I did an emergency ascend due to faulty equipment provided by the operator.
Close shave! I must say.
When the air didn't get into my mouth smoothly as I suck, I almost wanted to instinctly remove the regulator from my mouth to breath. Luckily my cool told me that it's insane to do such thing in the deep water. So blew bubbles all the way to the surface. phew!!

for beginers, I strong suggest NOT to dive in local water (as a start). Not that there's nothing to see, but the visibility is so poor, that one would have to go very near to see things.
For a beginer, one would probably has too many things to fiddle: how to breath, how to fin, depth check, time check, orientation, buddy, etc.
So before these have become a diver's instinct, one probably won't enjoy much in local water.

Cheap and good would be islands along East Malaysia (Tioman, Aur, etc...).

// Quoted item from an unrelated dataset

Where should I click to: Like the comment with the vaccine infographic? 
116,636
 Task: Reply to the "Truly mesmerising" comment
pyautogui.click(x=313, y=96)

These locations almost become 'industrial standard'.


I must say, you are well trained. Able to think calmly and react well to this kind of life threatening event. :thumbsup:

But what happen to your spare regulator a.k.a octopus ? And your dive buddy ? And ain't we suppose to do a buddy check before hitting the water ?


With regards to learning to dive in local waters, those divers that i know who took up open water in spore, end up being one of the better trained divers.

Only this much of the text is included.